BOSTON (WHDH) - After a busy weekend on the campaign trail, the top five candidates in Boston’s mayoral election spoke at a Labor Day rally at the Copley Marriott Hotel Monday as early voting takes place in the preliminary election this week.

A 7News/Emerson College poll at the end of August showed City Councilor Michelle Wu leading the field at 24 percent, followed by fellow City Councilor Annissa Essaibi-George at 18 percent, Acting Mayor Kim Janey at 16 percent and City Councilor Andrea Campbell at 14 percent, with 25 percent of likely voters still undecided.

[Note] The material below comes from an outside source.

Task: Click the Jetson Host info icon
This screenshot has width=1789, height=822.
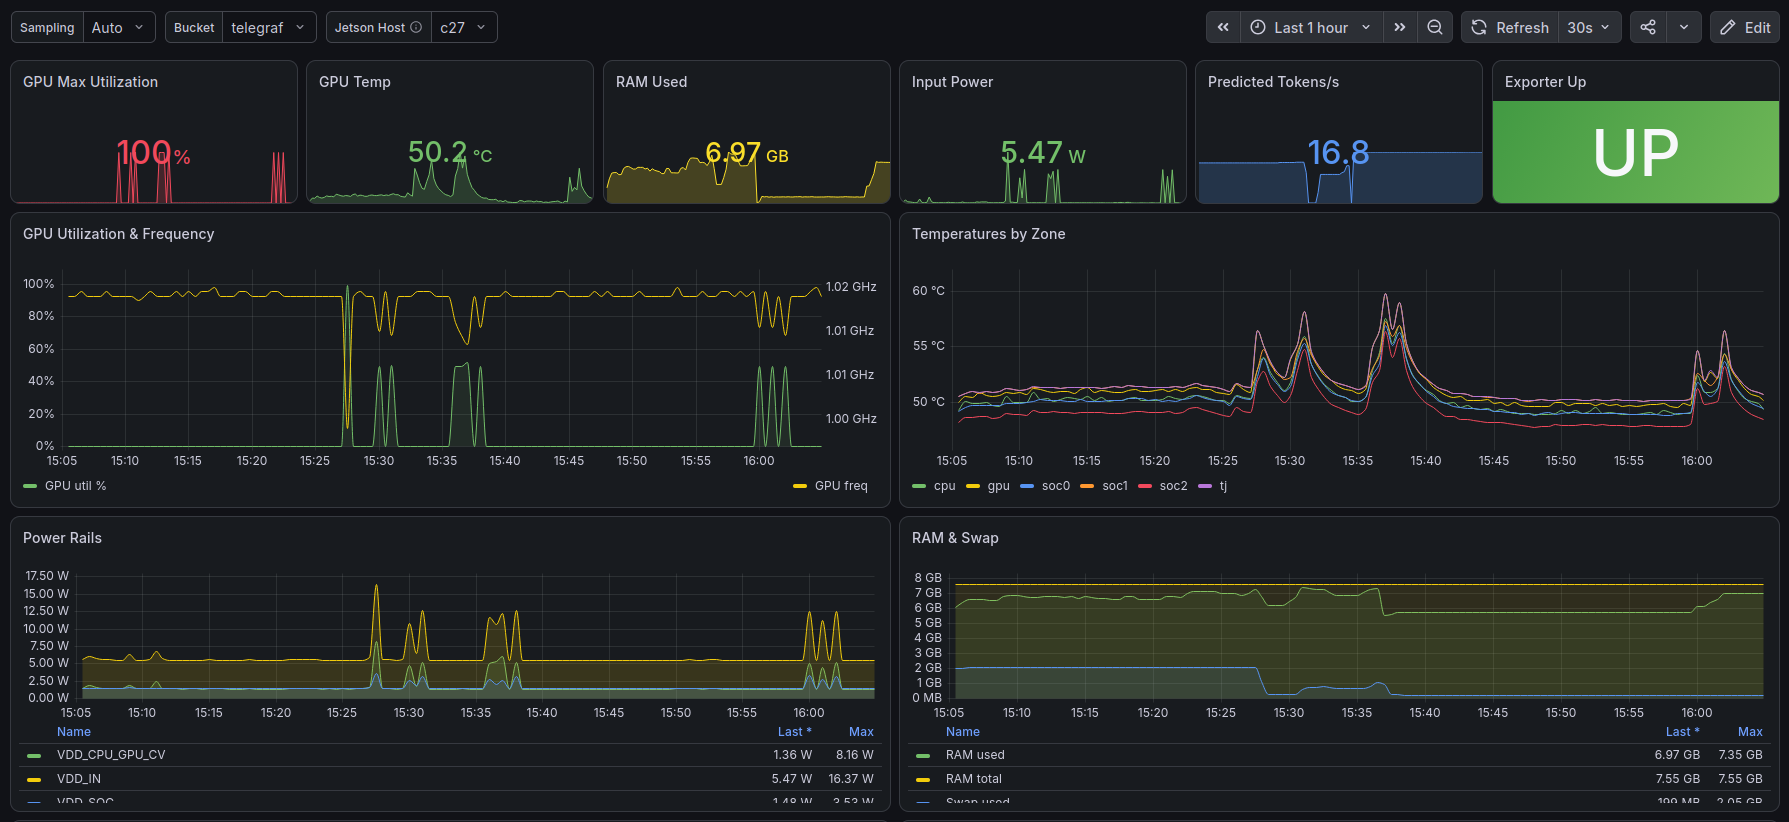Action: pos(416,27)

Early voting runs through Friday, with the preliminary election on Tuesday, Sept. 14. At Monday’s rally, candidates discussed labor issues facing the city.

“We are at a crossroads, we cannot go back,” Janey said. “We have to go better, people. and we do that by standing together and by fighting for the workers who have always stood for us.”

“In Boston, we fight every day for those rights. we stand every day with our workers,” Wu said. “I’m proud to be running for mayor to lift up a vision of our city for every walk of opportunity.”

“I refuse to accept that in the city of Boston, we cannot provide every single worker with what they would need. Not only dignity and respect, but jobs, a living wage,” Campbell said.

“It is important that we see all of our workers and all of our families. Unions have been important during covid to make sure that our workers get the protections they need,” said candidate John Barros.

“We fight to recalibrate our economy, to prioritize the worker, our hard-working families, to lift up and protect you that are fighting on the front line of this pandemic,” Essaibi-George said.